She gave the staff at Children’s Memorial some of the credit for the operation, too — and cash. When she ran in 2005, she raised $5,000 for the hospital.
A couple of years later, when little A.J. had some cosmetic surgery around the eye, there were three medals in the gurney. If she gets a touch-up, there would be four.
But the medals are all gone.
After the Nov. 7 burglary, Wilmette Police Det. Dave Sweet said that it was unlikely the medals would ever be seen again.
“When they realize what they are, they’re probably going to throw them away,” he said. “They’re not going to get any money from them.”
Rodeno appealed to a couple of local newspapers, hoping a story would lead to their return.
A free newspaper tried, and nothing happened.
But Pioneer Press Editor-in-Chief Jeff Wisser, who looks at life differently from the way most people do, asked if instead of basically trying to appeal to the better angels among sneak-thieves, why not see if the race organizers had some old medals they might be willing to part with?
Rodeno, it became clear later, had already tried that.
“A friend used to work for LaSalle Bank, and she said, ‘No way can you get replacement medals. They don’t keep them that far back.’”
But magic sometimes happens when somebody calls from a major metropolitan newspaper company.
It’s different from glorified shoppers, and from websites people tend while lounging in their bathrobes.

• _What to produce_
Write out the part of the passage about the stolen medals starting at "But Pioneer Press" and ending at "to part with?", swapping "sneak-thieves" for "burglars".

• _Given entries_

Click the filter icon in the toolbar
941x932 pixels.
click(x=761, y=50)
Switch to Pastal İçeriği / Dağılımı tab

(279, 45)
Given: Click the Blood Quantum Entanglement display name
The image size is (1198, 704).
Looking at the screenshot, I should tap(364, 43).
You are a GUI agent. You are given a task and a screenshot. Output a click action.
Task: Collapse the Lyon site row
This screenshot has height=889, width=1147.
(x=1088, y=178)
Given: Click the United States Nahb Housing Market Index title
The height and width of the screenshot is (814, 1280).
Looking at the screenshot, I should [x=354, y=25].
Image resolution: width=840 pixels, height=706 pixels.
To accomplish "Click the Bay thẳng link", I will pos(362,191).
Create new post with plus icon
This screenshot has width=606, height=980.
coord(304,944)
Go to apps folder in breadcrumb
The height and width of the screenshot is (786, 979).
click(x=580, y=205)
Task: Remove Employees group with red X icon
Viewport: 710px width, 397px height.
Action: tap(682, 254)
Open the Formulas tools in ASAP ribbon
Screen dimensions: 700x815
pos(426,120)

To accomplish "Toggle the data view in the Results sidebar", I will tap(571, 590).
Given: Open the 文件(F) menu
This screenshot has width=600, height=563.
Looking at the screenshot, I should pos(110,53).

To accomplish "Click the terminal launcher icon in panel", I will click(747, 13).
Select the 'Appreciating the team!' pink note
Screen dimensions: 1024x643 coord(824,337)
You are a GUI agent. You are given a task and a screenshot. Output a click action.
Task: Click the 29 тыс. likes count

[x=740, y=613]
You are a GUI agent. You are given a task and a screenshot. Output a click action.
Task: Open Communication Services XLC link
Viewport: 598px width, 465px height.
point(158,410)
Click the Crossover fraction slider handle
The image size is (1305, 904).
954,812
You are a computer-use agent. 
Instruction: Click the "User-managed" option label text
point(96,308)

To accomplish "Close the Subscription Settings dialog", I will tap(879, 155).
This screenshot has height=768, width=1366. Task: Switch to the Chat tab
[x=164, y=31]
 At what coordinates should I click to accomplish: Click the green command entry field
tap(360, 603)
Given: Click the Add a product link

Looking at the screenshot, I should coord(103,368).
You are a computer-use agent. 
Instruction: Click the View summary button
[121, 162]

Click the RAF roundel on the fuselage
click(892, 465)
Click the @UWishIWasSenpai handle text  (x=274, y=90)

• _Answer to this task_
But Pioneer Press Editor-in-Chief Jeff Wisser, who looks at life differently from the way most people do, asked if instead of basically trying to appeal to the better angels among burglars, why not see if the race organizers had some old medals they might be willing to part with?